Pour le jeune homme, il existerait ainsi deux volets de greenwashing que l’on peut distinguer. Le premier, et le plus solvable, vient de la méconnaissance des communicants s’agissant de certaines notions écologiques. Du manque d’échanges avec les départements concernés : RSE, climat, R&D, … Le second, plus problématique, serait le cynisme des entreprises. « Elles se disent probablement que la polémique engendrée vis-à-vis des retombées économiques potentielles en vaut la peine, qu’il faut prendre ce risque », déplore César Dugast. Mais au fait, quel(s) risque(s) ? 

Pris en (green) flag 

Affirmation trompeuse, occultation des pratiques polluantes, prise en compte d’une infime partie d’un produit… L’utilisation abusive de l’argument écologique fait apparaître son lot de menaces, à quiconque aurait usé de cette « liberté ». « Nous assistons à une montée en puissance d’une certaine forme de résistance. Elle s’organise avec les particuliers, les ONG, et surtout les collectifs de citoyens, à l’instar de « Pour un Réveil écologique », qui vont dénoncer ces publications », observe l’experte en communication de l’ADEME, Valérie Martin. De fait, plusieurs organisations ont déjà vu leur image se ternir à la suite d’un « bad buzz » sur les réseaux sociaux…  

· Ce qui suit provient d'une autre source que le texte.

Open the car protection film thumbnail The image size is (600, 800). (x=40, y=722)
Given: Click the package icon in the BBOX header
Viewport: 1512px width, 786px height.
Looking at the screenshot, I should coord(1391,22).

D’après le baromètre 2023 GreenFlex-ADEME de la consommation responsable, seuls 34 % des consommateurs déclarent faire confiance aux entreprises. « Nous sommes dans un contexte de défiance du citoyen vis-à-vis des marques, ajoute la cheffe de service. Cela a aussi une répercussion sur la marque employeur ». Un propos confirmé par le consultant chez Carbone 4, César Dugast : « le greenwashing a de très mauvais jours devant lui. La société civile est de plus en plus méfiante ».  

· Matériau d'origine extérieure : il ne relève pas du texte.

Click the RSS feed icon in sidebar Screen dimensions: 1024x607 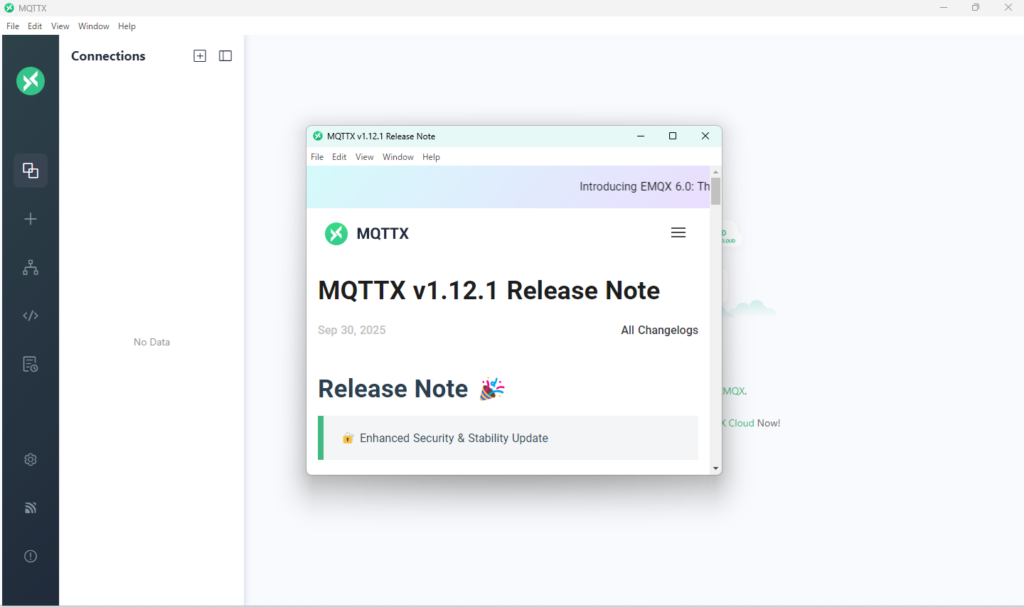[x=30, y=508]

Et le risques ne sont pas que réputationnels. « Aujourd’hui, le greenwashing expose aussi les entreprises à des menaces financières et juridiques », affirme Valérie Martin. En outre, dans le cadre de la loi du 22 août 2021, « Climat et résilience », l’adoption de nouvelles mesures permettant des « sanctions renforcées » a bel et bien vu le jour : des peines pouvant aller jusqu’à 2 ans d’emprisonnement, 300 000 euros d’amende et un pourcentage du chiffre d’affaires annuel (article L.132-2 du code de la consommation). «Le secteur financier est très regardant sur le sujet. Les investisseurs n’ont pas envie de placer leur capital dans des sociétés qui ne tiendront pas la transition », abonde César Dugast. Une raison – parmi tant d’autres – pour se préparer efficacement avant de lancer sa campagne de pub. Comment bien s’y prendre, alors ?  

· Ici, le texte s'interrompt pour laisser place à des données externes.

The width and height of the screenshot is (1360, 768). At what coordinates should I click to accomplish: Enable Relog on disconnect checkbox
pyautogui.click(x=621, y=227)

Eviter le greenwashing, quand la sincérité paye 

Avec un renforcement des pouvoirs attribués au régulateur – au niveau national et européen – et l’abondance d’outils à disposition des communicants, « aucune direction ne pourra passer à côté de ces enjeux », assure Valérie Martin. La cheffe du service mobilisation citoyenne et médias de l’ADEME compte sur les quatre piliers de la communication responsable : l’engagement sur les messages dans le respect des enjeux environnementaux, l’éco-conception, l’écoute de toutes les parties prenantes, et l’analyse des actions mises en place. « Les communicants ont besoin d’être formés pour être en pleine responsabilité des messages qu’ils vont porter », poursuit-elle. 

Plus que la transparence, les deux experts prêchent avant tout une réflexion profonde sur l’essence même de nos organisations. « Passer d’une société qui baigne dans un imaginaire consumériste, à une société des sobriétés désirables, ça s’accompagne », soutient Valérie Martin. « Il faut penser les politiques publiques de manière cohérente avec la règlementation. Parvenir à la neutralité carbone européenne prônée par le Green Deal, nécessitera d’assister les entreprises dans leur changement de modèle économique afin de laisser tomber le superflu au profit de l’utile », complète César Dugast. Un changement de paradigme au niveau sociétal ? « Il faudra redonner sa place au citoyen », conclut la responsable.